Closed pp00704831 closed 3 years ago
We cannot directly train a model with the original MHSA. As described in the introduction of our paper, the computational cost and memory usage of original MHSA is quadratic to the image size. The memory usage can even exceed to the NVIDIA A100 limit. Maybe original MHSA can achieve better result, but it is impossible to implement it under the current hardware situation. BTW, for comparison, we replace P-MHSA with a modified MHSA that uses average pooling operations for generating k and v, and the pooling ratios are the smallest one in the P-MHSA.
Thank you for your reply. So how about the strides for pooling? For example, when pooling ratio equals to 12, it means that you use kernel size = 12, and strides = 12 ?
Thank you for your reply. So how about the strides for pooling? For example, when pooling ratio equals to 12, it means that you use kernel size = 12, and strides = 12 ?

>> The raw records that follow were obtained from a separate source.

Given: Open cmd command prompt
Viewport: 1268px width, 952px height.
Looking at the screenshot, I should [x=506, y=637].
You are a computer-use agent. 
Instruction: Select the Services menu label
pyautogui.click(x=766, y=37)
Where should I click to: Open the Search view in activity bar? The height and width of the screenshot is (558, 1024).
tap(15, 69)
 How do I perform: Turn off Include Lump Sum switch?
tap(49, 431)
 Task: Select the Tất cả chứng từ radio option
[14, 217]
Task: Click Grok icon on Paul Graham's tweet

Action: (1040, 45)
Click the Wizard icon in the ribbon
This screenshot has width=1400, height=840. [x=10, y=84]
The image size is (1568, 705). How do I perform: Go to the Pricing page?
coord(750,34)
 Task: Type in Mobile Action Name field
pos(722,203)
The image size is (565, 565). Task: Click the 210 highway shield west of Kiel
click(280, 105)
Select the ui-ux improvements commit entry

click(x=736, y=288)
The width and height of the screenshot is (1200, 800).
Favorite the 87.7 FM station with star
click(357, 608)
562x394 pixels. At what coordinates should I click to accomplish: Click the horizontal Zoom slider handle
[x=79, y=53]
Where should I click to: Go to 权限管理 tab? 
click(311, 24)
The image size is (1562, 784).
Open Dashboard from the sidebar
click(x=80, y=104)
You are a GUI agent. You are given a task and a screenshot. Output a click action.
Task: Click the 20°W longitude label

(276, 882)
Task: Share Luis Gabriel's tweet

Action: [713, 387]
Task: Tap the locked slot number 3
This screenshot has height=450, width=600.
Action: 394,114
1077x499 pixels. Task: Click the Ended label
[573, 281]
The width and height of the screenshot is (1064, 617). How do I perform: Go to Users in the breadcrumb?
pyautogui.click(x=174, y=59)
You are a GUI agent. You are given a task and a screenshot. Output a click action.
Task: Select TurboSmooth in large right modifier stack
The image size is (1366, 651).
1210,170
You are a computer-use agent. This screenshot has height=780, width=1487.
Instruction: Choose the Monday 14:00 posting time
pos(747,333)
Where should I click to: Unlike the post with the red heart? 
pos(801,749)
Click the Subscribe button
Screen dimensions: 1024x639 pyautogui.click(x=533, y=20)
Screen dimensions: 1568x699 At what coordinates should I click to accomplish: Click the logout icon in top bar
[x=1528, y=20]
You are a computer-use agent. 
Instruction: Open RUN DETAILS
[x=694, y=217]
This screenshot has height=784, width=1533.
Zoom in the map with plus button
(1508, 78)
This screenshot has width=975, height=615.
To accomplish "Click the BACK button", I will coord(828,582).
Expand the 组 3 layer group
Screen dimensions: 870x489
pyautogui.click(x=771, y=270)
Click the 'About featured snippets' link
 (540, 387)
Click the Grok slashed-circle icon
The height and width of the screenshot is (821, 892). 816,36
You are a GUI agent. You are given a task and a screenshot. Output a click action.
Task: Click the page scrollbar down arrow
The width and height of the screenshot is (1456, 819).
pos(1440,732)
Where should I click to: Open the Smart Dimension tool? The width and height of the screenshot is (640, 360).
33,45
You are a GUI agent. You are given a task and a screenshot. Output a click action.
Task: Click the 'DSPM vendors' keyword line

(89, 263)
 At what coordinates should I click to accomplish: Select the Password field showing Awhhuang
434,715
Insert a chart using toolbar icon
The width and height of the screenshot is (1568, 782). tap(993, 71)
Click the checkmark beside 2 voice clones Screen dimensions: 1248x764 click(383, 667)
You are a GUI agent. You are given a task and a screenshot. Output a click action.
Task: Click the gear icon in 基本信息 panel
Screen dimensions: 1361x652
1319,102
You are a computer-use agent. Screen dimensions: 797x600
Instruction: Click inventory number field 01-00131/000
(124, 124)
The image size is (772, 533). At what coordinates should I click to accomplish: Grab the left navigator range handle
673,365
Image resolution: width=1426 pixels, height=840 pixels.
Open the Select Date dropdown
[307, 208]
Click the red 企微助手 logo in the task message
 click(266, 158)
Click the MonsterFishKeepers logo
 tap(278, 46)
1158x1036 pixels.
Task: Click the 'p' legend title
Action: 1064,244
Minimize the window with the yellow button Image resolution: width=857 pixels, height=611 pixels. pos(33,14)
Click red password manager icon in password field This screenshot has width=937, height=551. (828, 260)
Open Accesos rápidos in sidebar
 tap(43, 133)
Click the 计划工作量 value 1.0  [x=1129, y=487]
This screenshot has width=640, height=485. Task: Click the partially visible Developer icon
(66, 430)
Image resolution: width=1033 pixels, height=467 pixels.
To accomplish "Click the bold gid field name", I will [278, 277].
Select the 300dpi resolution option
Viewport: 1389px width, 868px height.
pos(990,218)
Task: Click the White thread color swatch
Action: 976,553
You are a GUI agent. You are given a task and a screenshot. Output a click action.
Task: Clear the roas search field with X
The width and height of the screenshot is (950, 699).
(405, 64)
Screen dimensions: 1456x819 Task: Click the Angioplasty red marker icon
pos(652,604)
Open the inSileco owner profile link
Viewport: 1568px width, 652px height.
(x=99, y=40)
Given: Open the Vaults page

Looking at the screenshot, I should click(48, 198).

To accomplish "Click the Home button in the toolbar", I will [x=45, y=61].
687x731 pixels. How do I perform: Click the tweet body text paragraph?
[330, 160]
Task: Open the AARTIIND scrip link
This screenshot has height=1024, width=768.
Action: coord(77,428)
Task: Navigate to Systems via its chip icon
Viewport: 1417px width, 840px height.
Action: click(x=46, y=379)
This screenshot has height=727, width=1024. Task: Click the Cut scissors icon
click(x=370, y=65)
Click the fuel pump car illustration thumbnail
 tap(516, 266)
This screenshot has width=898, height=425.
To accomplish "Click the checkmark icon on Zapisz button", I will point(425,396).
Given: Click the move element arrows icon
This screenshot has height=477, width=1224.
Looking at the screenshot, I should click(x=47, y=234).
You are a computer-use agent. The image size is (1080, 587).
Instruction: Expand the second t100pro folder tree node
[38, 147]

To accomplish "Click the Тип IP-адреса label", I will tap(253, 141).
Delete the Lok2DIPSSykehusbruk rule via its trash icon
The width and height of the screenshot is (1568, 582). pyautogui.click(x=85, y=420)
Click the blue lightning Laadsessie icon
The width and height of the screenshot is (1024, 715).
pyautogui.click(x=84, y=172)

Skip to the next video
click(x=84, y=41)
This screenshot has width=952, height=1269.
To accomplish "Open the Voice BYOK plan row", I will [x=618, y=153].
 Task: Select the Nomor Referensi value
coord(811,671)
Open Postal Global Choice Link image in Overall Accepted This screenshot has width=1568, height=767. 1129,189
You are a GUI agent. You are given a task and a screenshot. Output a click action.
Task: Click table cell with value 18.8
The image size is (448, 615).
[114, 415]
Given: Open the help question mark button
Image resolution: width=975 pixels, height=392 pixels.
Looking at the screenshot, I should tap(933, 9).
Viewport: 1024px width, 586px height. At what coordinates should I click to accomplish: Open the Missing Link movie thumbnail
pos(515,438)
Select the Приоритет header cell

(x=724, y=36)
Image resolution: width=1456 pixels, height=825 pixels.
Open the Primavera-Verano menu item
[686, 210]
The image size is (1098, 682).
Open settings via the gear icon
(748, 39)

Almost right. However, this may cause that some pixels are not taken into account without padding. Regarding this issue, we use adaptive kernel size, stride, and padding to make sure that all pixels are for computation.
Hello,
I have some questions about your ablation studies of pyramid pooling. Could you detail about your baseline version in Table 9? First, you say that you replace P-MHSA with an MHSA with a single pooling operation, what is the detail about single pooling operation? Ex: Pooling Ratios? Second, do you compared your method with original MHSA?